===== TRECHO DO TEXTO

[Exercício de Escrita] Exclua Verbos de Pensamento!


Olá, ferona aspirante a escritor! Faz tempo que não faço uma postagem que não seja de algum lançamento por aqui! A adorável Tany Isuzu voltou com um novo tipo de postagem para vocês!

Está com dificuldade para encontrar seu estilo? Sente que suas frases são travadas ou não sabe como desenvolver bem sua narrativa? Nada tema! 

A postagem de hoje contém um exercício de escrita que pode ajudar vocês a saírem da caixinha! 

Então, vamos lá, abra o work, tome notas, e comece a produzir!
Primeiramente, eu estou reproduzindo um exercício de Chuck Palahniuk. Caso você não conheça esse nome, ele é o autor do livro Clube da Luta, que deu origem ao popular filme. E se nem isso fizer alguma lâmpada se acender em cima da sua cabeça, ferona, pare de ler isso aqui e vá conhecer a história!

Mas o que esse grande autor internacional tem a oferecer para nós, aspirantes a escritores de light novel? 

A dica dele envolve a emissão total de "verbos de pensamento" (Thought verbs, em inglês), mas o que seriam esses verbos de pensamento? Confira logo abaixo, na reprodução, em tradução adaptada, da dica de Chuck:

Em seis segundos, você vai me odiar. Mas em seis meses, será um escritor melhor.
Pelo próximo meio ano, você está proibido de utilizar "verbos de pensamento", incluindo: pensar, saber, entender, perceber, acreditar, querer, lembrar, imaginar, desejar e centenas de outros que você ama.
Essa lista também deve incluir: amar e odiar. Pode se estender a ser e ter, porém vamos chegar a eles mais tarde.
Até o final do ano (começando agora), você não poderá escrever coisas como: "Kenny se perguntou se Mônica não gostava que ele saísse à noite."

==========
===== DADOS FORNECIDOS

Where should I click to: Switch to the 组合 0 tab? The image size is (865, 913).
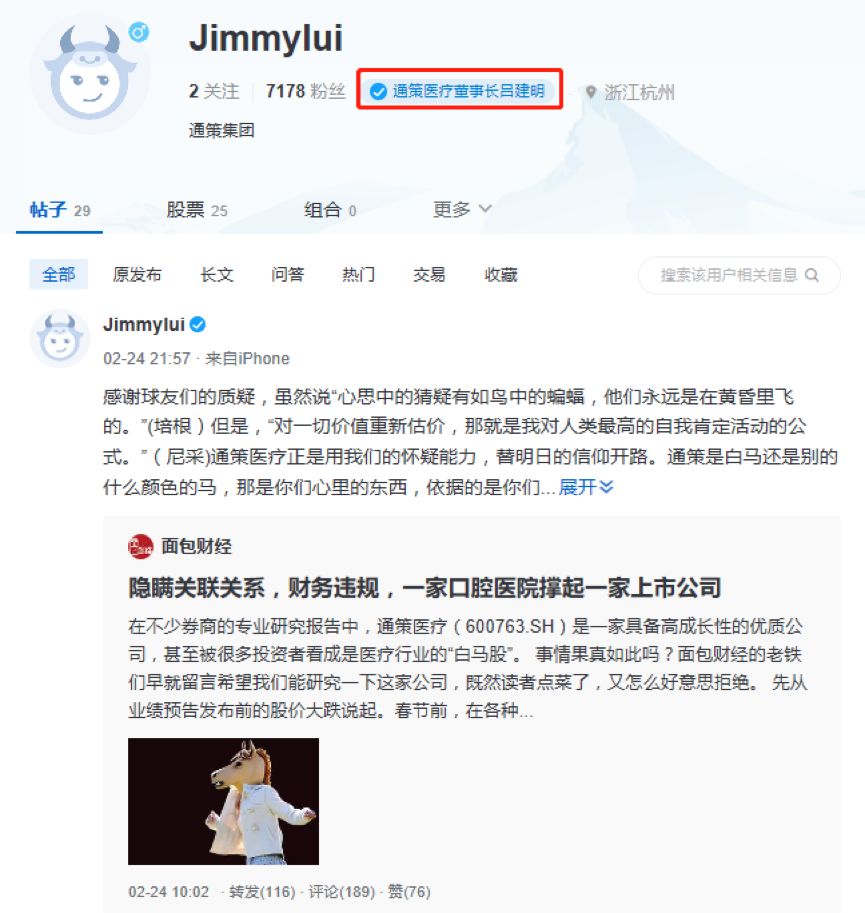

==========

OBJETIVO DA TAREFA
Por favor, resuma em duas frases o trecho sobre verbos de pensamento. As linhas acima vêm de outra fonte.

RESPOSTA ESPERADA
O trecho apresenta, para aspirantes a escritores de light novel, um exercício de escrita de Chuck Palahniuk, autor do livro Clube da Luta. A proposta proíbe por meio ano o uso de verbos de pensamento como pensar, saber, entender, lembrar, amar e odiar, vetando frases como "Kenny se perguntou se Mônica não gostava que ele saísse à noite."